start Given text

I realize now how long I’ve been faking it.
I’d search endlessly in books for peace
I’d meditate and find that stillness for a moment, only to return to my cluttered mind, energy, and spirit
This became my normal: Peace followed by mental chaos…
A drained shell of a person stuck on a hamster wheel of emotions.
I had this image of what I wanted but didn’t quite know how to get there, what I needed to change to make that happen.
It was too overwhelming; perhaps too painful to look closely at all the changes I would need to make. It wouldn’t be as simple as practicing breathing, letting go of my surroundings and thoughts…
I had to go deeper.
I would have to be brutally honest with myself.
No longer placing blame on others, and instead hold myself accountable for what I had been allowing to manifest inside my sense of self and my life.
I wasn’t ready to let go of expectations–those I knew existed from others and those I created in my mind.
I had adopted this “it is what it is” attitude, but at the core I didn’t believe it. I know this because that ache of anxiety would live inside my gut always, waiting to rear its ugly head into a full blown meltdown. An unraveling of self that would present itself at times that I considered inopportune, at which I would stifle and swallow again and again until I was full of this ugly, dark jelly and darkness.
A darkness that only needed to be set free.
So that it no longer needed to live in me.
I could distract myself for a moment, trick myself into thinking that I had it under control… but I have learned that unless you face it fully, it will always come back.

end Given text
start Provided information

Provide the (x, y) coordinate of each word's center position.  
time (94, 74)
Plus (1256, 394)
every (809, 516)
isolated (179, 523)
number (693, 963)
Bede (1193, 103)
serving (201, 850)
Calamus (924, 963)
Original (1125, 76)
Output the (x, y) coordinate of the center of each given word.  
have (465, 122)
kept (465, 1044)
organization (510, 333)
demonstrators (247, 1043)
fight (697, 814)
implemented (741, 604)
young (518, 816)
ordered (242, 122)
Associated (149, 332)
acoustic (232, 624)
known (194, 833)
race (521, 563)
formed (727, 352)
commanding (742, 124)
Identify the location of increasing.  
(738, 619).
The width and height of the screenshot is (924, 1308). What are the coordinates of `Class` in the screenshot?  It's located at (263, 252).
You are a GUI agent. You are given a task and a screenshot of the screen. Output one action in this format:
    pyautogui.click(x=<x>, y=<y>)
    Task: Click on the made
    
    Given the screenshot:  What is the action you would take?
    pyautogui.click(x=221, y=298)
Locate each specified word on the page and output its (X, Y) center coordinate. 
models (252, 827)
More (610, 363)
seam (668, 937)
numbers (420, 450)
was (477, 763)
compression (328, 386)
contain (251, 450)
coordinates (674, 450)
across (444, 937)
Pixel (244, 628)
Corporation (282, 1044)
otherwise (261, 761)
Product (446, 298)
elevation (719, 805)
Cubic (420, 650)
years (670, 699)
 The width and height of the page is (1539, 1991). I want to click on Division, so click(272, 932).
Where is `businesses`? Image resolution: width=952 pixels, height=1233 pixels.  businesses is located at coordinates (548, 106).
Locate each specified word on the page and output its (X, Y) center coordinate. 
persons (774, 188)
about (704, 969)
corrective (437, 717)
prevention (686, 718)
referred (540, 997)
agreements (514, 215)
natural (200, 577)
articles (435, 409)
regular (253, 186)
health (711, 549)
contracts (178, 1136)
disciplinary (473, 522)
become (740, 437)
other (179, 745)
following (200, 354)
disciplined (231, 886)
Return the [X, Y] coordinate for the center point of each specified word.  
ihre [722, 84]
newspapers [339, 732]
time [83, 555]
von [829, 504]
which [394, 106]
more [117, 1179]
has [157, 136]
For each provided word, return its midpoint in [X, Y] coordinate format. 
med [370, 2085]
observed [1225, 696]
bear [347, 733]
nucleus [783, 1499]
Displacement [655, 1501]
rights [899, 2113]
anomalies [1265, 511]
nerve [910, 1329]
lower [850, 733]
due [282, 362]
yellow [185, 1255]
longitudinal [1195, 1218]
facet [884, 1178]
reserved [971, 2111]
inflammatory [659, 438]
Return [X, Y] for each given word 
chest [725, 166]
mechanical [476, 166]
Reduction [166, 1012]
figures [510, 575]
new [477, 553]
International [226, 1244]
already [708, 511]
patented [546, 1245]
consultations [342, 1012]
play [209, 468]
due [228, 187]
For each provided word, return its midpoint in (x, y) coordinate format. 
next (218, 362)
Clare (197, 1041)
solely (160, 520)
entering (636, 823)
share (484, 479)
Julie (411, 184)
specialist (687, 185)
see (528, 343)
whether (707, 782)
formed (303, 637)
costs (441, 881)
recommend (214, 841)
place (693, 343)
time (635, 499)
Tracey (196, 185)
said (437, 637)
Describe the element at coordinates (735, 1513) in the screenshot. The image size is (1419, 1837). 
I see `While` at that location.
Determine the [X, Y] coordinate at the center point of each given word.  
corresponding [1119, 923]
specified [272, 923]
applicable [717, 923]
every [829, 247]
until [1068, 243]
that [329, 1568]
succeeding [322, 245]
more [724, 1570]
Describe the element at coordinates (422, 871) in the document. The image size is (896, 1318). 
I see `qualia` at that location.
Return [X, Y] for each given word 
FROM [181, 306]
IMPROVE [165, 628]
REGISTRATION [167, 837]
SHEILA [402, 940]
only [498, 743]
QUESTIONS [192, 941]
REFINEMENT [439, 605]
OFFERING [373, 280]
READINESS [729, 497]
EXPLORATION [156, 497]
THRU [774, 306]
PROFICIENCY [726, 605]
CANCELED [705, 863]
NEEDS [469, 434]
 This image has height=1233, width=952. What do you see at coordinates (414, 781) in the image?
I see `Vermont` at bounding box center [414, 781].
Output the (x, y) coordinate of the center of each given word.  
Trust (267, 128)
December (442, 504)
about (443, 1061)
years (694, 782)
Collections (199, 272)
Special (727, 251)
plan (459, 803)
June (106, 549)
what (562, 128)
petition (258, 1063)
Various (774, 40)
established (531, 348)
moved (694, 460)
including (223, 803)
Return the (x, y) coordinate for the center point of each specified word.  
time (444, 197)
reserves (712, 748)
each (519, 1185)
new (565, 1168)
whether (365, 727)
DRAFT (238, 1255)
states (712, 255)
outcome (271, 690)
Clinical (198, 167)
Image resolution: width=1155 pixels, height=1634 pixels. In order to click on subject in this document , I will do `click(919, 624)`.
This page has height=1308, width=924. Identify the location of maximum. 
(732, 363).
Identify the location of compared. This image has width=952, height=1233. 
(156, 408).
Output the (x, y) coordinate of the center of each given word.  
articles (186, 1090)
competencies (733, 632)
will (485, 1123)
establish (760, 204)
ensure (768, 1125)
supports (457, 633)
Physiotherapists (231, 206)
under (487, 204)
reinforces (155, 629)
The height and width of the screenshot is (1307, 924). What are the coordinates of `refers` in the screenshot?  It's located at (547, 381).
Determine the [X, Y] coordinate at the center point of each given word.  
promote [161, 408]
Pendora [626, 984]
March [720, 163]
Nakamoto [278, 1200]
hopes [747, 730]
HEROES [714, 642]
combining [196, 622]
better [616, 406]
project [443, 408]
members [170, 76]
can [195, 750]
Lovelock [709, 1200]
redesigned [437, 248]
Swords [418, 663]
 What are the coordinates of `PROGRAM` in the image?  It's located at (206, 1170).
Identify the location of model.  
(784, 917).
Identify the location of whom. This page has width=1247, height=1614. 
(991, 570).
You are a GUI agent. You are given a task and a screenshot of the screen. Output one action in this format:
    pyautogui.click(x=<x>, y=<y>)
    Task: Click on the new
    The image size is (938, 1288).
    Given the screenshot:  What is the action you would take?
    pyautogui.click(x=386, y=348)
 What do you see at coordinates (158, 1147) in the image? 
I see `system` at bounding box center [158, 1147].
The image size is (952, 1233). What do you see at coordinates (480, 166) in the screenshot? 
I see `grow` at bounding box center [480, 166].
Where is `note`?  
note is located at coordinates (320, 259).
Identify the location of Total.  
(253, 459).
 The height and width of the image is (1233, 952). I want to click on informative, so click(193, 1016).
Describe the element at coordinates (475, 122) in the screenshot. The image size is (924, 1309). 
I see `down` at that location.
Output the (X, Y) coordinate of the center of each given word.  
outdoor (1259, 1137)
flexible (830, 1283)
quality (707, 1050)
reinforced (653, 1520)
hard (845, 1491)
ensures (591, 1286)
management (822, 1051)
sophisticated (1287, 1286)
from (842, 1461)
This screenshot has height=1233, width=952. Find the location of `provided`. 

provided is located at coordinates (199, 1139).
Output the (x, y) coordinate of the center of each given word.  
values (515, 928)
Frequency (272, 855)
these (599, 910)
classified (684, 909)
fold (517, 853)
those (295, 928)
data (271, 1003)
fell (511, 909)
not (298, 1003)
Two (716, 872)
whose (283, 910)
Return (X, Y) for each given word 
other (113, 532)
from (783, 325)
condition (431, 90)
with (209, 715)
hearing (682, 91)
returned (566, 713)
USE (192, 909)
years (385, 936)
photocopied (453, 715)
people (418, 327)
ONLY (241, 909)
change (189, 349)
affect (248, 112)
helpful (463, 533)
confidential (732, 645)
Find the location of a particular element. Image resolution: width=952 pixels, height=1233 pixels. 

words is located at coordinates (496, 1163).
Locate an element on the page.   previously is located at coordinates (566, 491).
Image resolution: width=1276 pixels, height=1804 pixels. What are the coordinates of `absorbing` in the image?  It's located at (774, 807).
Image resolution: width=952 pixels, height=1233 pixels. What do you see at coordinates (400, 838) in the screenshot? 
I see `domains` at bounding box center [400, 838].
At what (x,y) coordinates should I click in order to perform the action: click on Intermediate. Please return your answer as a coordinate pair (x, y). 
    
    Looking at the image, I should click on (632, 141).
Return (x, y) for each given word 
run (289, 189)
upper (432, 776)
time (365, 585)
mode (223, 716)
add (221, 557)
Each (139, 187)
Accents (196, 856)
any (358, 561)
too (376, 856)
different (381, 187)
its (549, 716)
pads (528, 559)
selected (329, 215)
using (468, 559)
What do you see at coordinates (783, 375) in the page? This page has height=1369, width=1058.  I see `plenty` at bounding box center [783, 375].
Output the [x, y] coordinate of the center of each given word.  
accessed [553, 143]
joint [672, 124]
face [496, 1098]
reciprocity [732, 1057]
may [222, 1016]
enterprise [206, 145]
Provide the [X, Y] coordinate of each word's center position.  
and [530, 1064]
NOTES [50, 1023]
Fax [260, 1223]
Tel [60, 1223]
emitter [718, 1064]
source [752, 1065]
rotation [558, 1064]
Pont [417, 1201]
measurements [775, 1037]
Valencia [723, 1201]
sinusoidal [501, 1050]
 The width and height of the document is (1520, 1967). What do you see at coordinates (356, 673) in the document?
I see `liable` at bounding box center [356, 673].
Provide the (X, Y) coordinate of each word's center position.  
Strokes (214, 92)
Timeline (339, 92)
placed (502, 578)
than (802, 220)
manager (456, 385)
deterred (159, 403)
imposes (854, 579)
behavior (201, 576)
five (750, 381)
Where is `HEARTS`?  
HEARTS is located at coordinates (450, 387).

end Provided information

Reproduce the whole piece about faking peace, word for word.

I realize now how long I’ve been faking it.
I’d search endlessly in books for peace
I’d meditate and find that stillness for a moment, only to return to my cluttered mind, energy, and spirit
This became my normal: Peace followed by mental chaos…
A drained shell of a person stuck on a hamster wheel of emotions.
I had this image of what I wanted but didn’t quite know how to get there, what I needed to change to make that happen.
It was too overwhelming; perhaps too painful to look closely at all the changes I would need to make. It wouldn’t be as simple as practicing breathing, letting go of my surroundings and thoughts…
I had to go deeper.
I would have to be brutally honest with myself.
No longer placing blame on others, and instead hold myself accountable for what I had been allowing to manifest inside my sense of self and my life.
I wasn’t ready to let go of expectations–those I knew existed from others and those I created in my mind.
I had adopted this “it is what it is” attitude, but at the core I didn’t believe it. I know this because that ache of anxiety would live inside my gut always, waiting to rear its ugly head into a full blown meltdown. An unraveling of self that would present itself at times that I considered inopportune, at which I would stifle and swallow again and again until I was full of this ugly, dark jelly and darkness.
A darkness that only needed to be set free.
So that it no longer needed to live in me.
I could distract myself for a moment, trick myself into thinking that I had it under control… but I have learned that unless you face it fully, it will always come back.